Durante a guerra, ataques militares causaram vastos danos ao setor da saúde. Dados da Organização Mundial da Saúde e do Ministério da Saúde da Síria mostram [12] que somente 58 dos 111 hospitais públicos do país estão em total funcionamento.

Os dados também mostraram que até 70% [18] dos trabalhadores da saúde migraram ou se refugiaram, enquanto o restante, não raro, sujeita-se a restrições, inclusive interferência política e militar.

Relatório de direitos humanos: o regime de Assad assassinou 669 profissionais de saúde; 83 morreram torturados.

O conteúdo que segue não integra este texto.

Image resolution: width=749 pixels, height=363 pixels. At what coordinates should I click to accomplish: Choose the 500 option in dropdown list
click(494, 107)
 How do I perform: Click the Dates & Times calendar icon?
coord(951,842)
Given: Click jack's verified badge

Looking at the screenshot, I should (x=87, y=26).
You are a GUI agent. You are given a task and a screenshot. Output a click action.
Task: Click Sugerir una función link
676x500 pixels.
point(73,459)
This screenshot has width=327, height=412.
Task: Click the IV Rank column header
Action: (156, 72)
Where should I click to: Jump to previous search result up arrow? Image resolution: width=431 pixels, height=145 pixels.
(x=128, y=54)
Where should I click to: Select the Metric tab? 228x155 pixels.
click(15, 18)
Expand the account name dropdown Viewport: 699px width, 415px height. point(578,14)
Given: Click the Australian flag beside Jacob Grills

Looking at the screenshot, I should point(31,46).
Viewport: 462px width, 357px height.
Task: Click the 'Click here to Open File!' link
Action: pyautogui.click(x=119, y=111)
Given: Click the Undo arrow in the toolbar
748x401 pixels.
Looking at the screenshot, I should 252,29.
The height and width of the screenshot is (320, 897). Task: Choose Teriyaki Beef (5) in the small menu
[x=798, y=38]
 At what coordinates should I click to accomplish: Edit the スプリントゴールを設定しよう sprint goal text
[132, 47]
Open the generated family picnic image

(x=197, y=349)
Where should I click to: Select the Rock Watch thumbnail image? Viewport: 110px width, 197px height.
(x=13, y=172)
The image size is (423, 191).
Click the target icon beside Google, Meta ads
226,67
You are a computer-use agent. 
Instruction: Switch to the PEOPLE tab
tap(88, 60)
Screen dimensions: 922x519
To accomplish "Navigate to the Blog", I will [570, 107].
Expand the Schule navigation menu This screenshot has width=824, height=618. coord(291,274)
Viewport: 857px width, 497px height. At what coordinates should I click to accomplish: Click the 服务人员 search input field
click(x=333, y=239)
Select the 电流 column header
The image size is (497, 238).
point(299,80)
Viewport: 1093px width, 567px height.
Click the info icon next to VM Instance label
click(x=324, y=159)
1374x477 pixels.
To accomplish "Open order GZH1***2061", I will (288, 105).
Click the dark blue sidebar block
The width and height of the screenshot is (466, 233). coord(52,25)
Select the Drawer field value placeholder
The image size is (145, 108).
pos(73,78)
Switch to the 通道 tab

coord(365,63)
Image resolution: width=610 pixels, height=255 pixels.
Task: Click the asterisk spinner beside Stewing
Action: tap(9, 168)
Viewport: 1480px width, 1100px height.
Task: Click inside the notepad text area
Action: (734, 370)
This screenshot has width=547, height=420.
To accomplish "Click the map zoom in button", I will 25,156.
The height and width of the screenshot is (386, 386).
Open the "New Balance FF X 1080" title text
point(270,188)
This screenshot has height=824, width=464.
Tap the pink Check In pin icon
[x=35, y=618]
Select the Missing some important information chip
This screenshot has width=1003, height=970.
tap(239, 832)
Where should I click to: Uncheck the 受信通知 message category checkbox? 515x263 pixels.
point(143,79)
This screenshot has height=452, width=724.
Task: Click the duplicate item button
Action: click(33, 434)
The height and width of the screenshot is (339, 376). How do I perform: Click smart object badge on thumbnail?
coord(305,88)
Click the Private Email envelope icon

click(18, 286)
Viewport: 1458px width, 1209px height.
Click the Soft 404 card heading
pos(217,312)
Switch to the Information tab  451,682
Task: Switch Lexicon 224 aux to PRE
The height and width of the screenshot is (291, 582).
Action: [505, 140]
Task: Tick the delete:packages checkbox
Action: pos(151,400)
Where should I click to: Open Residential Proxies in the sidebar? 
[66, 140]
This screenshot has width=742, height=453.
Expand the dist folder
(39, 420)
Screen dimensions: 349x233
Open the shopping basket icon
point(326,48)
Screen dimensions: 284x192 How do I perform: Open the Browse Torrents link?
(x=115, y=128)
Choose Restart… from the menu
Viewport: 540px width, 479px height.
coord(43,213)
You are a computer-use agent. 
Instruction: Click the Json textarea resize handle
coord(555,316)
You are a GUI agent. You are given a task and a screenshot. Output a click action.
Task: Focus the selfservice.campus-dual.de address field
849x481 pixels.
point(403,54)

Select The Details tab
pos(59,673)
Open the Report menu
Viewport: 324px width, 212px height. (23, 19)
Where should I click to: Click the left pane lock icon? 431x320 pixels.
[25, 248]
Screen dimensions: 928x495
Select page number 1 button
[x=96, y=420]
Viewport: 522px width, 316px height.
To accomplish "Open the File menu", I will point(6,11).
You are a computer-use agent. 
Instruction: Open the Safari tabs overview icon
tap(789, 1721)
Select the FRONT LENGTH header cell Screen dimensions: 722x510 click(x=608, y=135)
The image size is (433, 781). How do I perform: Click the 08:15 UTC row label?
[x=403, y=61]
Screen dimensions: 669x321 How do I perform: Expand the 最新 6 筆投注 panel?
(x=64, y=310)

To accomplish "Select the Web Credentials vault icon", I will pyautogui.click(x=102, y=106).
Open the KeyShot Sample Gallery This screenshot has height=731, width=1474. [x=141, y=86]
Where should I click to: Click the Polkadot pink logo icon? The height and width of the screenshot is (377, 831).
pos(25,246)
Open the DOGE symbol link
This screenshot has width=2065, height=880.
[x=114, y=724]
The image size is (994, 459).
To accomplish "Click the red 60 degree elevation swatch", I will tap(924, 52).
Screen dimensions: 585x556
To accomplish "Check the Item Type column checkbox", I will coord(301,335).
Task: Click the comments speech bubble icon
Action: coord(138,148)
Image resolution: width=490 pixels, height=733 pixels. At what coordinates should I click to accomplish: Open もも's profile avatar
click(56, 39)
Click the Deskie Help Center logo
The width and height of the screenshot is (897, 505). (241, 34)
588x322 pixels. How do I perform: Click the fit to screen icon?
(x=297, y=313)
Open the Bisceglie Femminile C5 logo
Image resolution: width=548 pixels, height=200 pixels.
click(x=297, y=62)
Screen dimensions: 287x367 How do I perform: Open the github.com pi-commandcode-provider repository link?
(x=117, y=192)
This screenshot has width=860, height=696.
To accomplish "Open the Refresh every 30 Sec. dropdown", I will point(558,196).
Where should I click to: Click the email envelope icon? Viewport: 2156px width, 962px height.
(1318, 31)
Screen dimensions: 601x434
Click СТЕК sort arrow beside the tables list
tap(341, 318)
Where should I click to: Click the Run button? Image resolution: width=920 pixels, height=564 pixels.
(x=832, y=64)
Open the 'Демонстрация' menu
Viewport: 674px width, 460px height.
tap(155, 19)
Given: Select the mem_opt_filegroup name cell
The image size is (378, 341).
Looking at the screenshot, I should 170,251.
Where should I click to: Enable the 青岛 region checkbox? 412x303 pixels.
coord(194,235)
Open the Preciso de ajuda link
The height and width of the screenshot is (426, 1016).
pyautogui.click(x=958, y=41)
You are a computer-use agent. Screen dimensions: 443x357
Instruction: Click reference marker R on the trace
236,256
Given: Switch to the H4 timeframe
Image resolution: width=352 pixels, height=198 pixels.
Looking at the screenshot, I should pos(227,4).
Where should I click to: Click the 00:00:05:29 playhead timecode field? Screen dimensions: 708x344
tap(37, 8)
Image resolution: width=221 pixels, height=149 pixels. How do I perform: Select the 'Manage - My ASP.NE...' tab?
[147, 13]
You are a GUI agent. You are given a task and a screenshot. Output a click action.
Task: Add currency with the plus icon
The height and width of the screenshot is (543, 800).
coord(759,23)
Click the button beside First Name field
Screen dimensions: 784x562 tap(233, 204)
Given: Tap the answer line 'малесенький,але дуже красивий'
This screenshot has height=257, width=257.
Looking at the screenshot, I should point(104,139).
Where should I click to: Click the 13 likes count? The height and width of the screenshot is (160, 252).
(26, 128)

A COVID-19 lado a lado com um desastre humanitário constante

Talvez o maior desafio enfrentado pelos sírios seja os desastres recorrentes: guerra, pandemia e fome. Em 26 de junho, a Organização das Nações Unidas alertou [25] que a Síria está enfrentando uma crise de fome “sem precedentes”, e ao mesmo tempo implora por medidas urgentes para impedir a disseminação da COVID-19.

De acordo com o [26] Programa Mundial de Alimentos, o preço dos alimentos aumentou 11% em maio em comparação com abril, e 133% em comparação com o mesmo período em 2019. O Escritório das Nações Unidas para a Coordenação de Assuntos Humanitários confirmou a situação [27] em relatório de 12 de junho:

Falta de equipamentos de proteção individual. Uma crise de fome sem precedentes. A nova geração não conhece nada além de destruição e privação. Falta de financiamento crítica. Leia o que as agências das Nações Unidas disseram sobre a situação humanitária na Síria

Enquanto a situação econômica se deteriora, Ali al-Ahmed (também um pseudônimo para proteção da identidade), de 28 anos e morador da cidade de Daraa, contou à Global Voices pelo telefone que “a situação é grave, e mesmo quem trabalha muito e ganha 10.000 libras sírias por dia (entre US$ 1 e US$ 5), não tem o suficiente”. Ahmed disse que a maioria das pessoas foi forçada a renunciar a bens essenciais devido aos custos exorbitantes.

Entre um sistema de saúde destruído por anos de guerra e uma situação econômica que empobreceu muitos sírios, a atual pandemia forçou o país a adentrar um território desconhecido e catastrófico.